Boxer Patrick Day dies from brain trauma sustained in fight


Boxer Patrick Day has died after sustaining head injuries during a Saturday fight in Chicago that left him in a coma. He was 27 years old.

Day’s promotor Lou DiBella announced the news in a statement Wednesday afternoon.

From the statement:

Patrick Day passed away today, October 16, 2019, succumbing to the traumatic brain injury he suffered in his fight this past Saturday, October 12, at the Wintrust Arena in Chicago, IL. He was surrounded by his family, close friends and members of his boxing team, including his mentor, friend and trainer Joe Higgins. On behalf of Patrick's family, team, and those closest to him, we are grateful for the prayers, expressions of support and outpouring of love for Pat that have been so obvious since his injury.

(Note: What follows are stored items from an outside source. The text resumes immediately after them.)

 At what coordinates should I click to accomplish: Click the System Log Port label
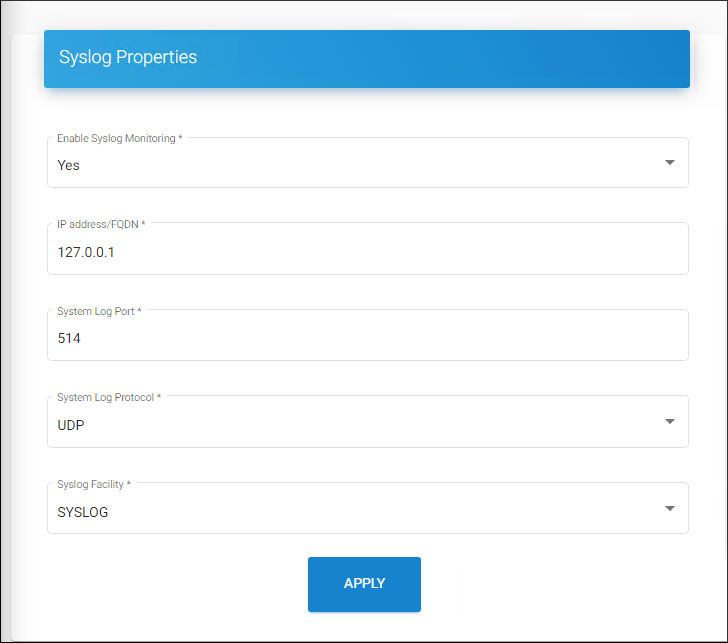pos(98,311)
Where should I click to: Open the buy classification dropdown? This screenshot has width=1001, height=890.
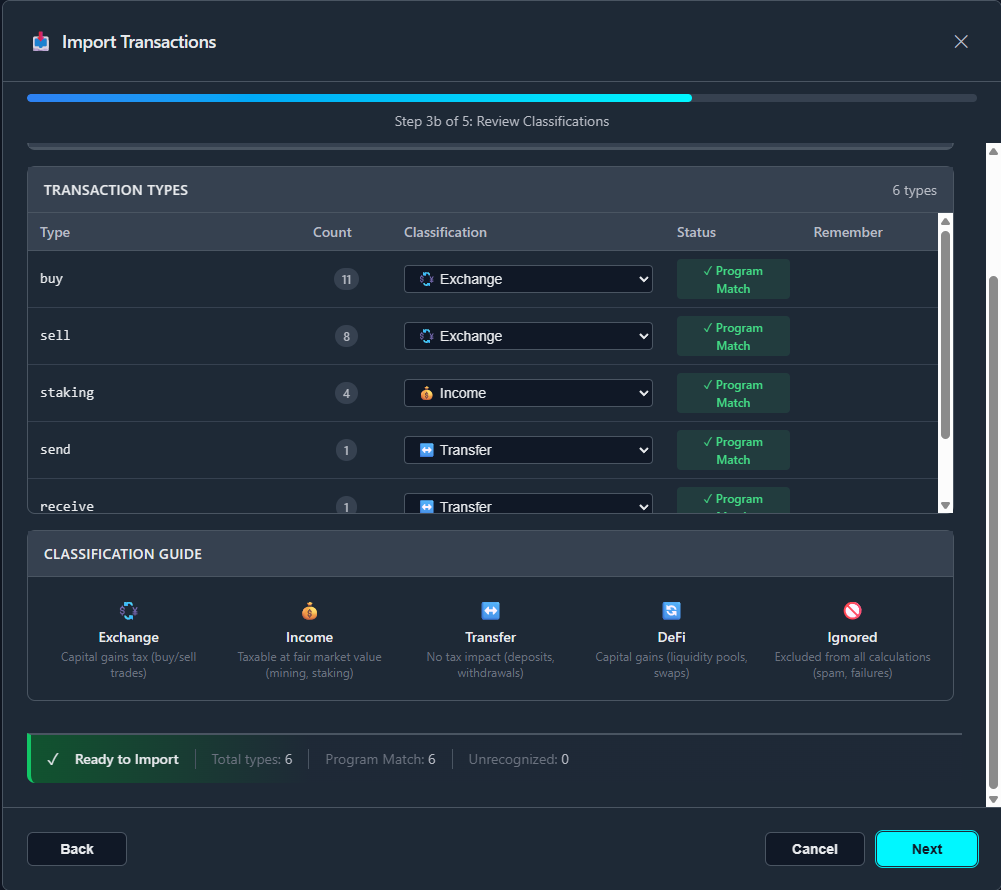click(528, 279)
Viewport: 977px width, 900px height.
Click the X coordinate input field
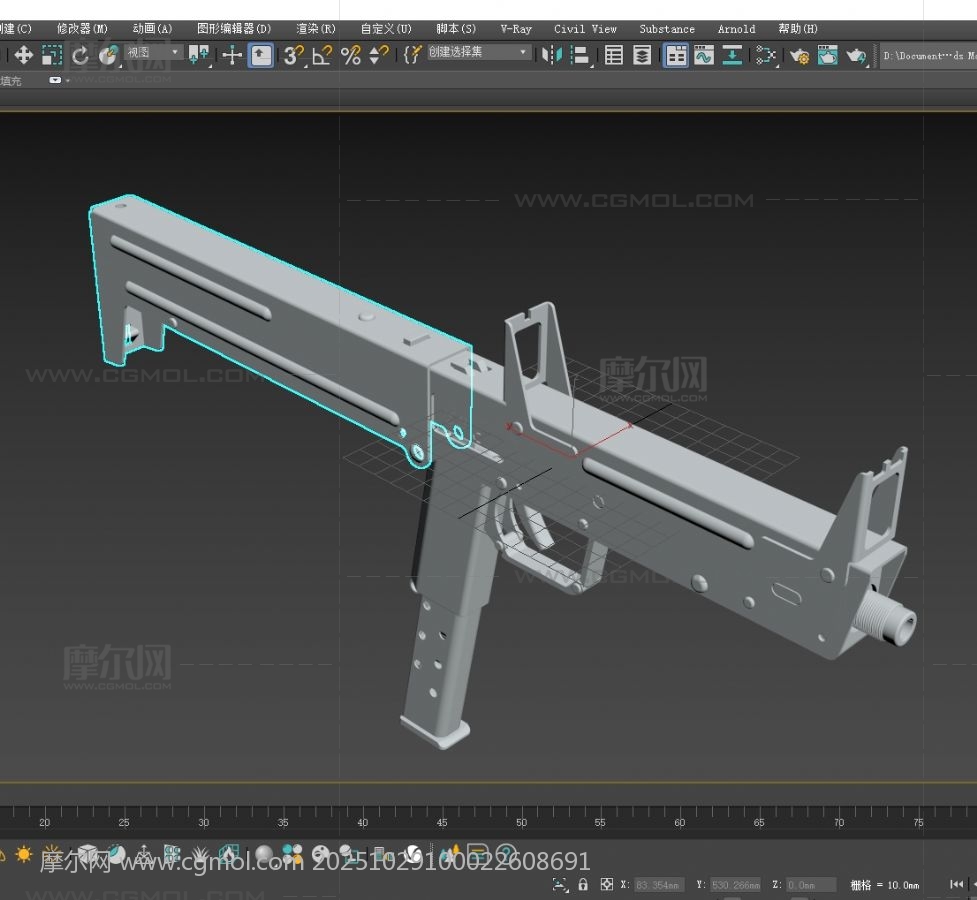click(x=658, y=885)
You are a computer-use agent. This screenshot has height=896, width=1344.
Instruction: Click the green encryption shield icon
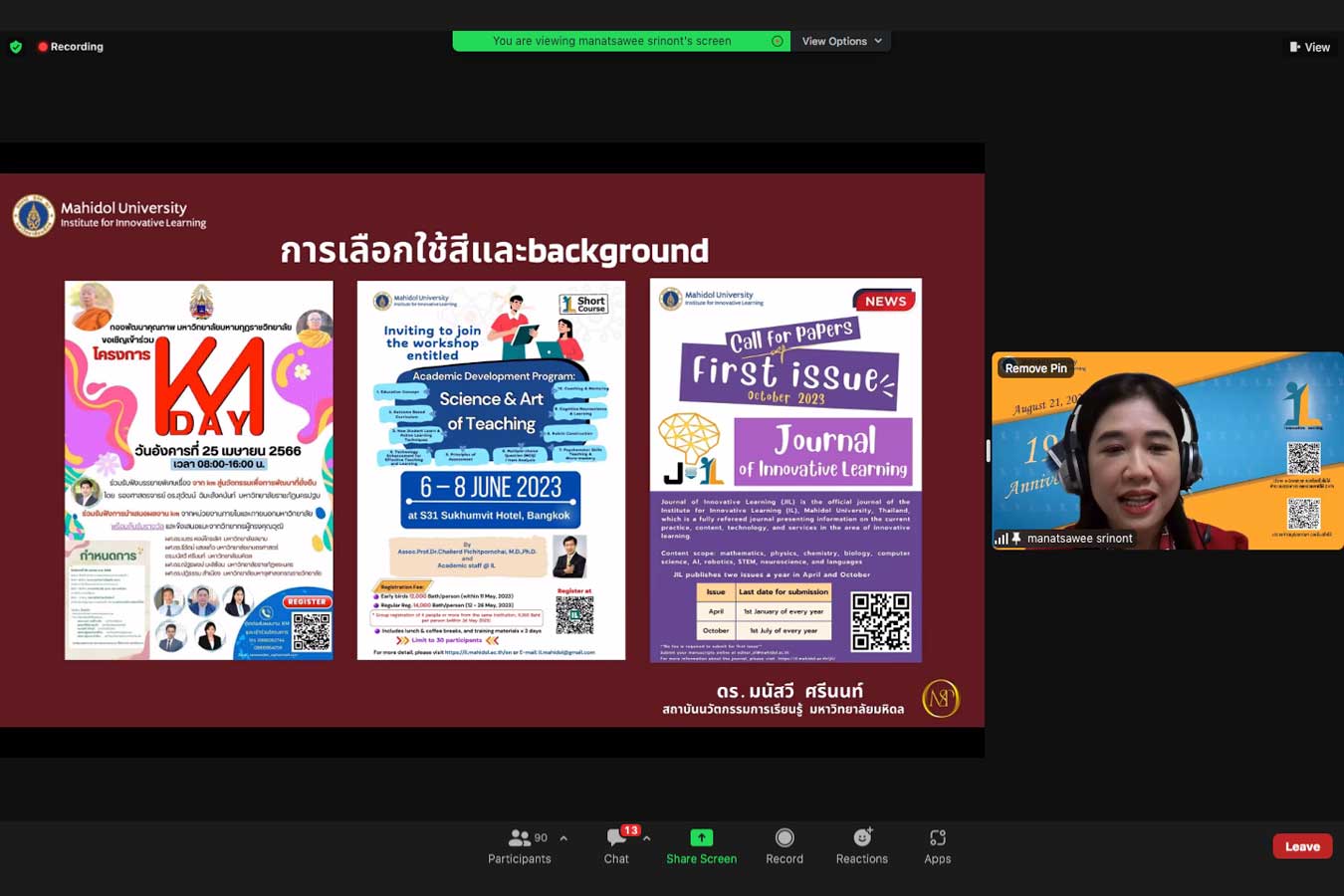point(16,47)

Day never regained consciousness after KO in ring

Day suffered the injury during a bout that Charles Conwell won via 10th-round knockout that left Day unconscious as soon as he hit the mat. Day’s head bounced off the canvas when he landed, and he required immediate medical attention in the ring.

Medical responders fitted Day with an oxygen mask and neck brace and carried him out of the ring on a stretcher to be transported to Northwestern Memorial Hospital.

ESPN reported that Day remained unconscious and suffered a seizure before arriving at the hospital, where he was given a breathing tube and fell into a coma.

Patrick Day's promoter announced on Wednesday that he died from brain trauma suffered in a Saturday fight. (Edward Diller/Getty)
Patrick Day's promoter announced on Wednesday that he died from brain trauma suffered in a Saturday fight. (Edward Diller/Getty)

Day reportedly removed from life support

DAZN reported that doctors later performed surgery to reduce swelling on his brain and medically induced a coma. Day was then placed in intensive care, where his outlook was dire.

ESPN reports that doctors disconnected Day from life support on Wednesday as he was surrounded by his family.

Conwell’s statement

Conwell released a statement on Monday, two days after the fight.

“I never meant for this to happen to you,” Conwell wrote. “All I ever wanted to do was win. If I could take it all back I would. No one deserves for this to happen to them. I replay the fight over and over in my head thinking what if this never happened and why did it happen to you. I can't stop thinking about it myself. I prayed for you so many times and shedded so many tears because I couldn't even imagine how my family and friends would feel. I see you everywhere I go and all I hear is wonderful things about you.”

Promoter calls for change

DiBella made a call to action for changes in boxing in the death announcement.

“It becomes very difficult to explain away or justify the dangers of boxing at a time like this,” DiBella wrote. “This is not a time where edicts or pronouncements are appropriate, or the answers are readily available. It is, however, a time for a call to action. While we don't have the answers, we certainly know many of the questions, have the means to answer them, and have the opportunity to respond responsibly and accordingly and make boxing safer for all who participate.”

Day, a junior middleweight fighter, was 17-4-1 with 6 KOs as a pro. He was a 2012 Golden Gloves champion and the 2012 USA Boxing welterweight national champion.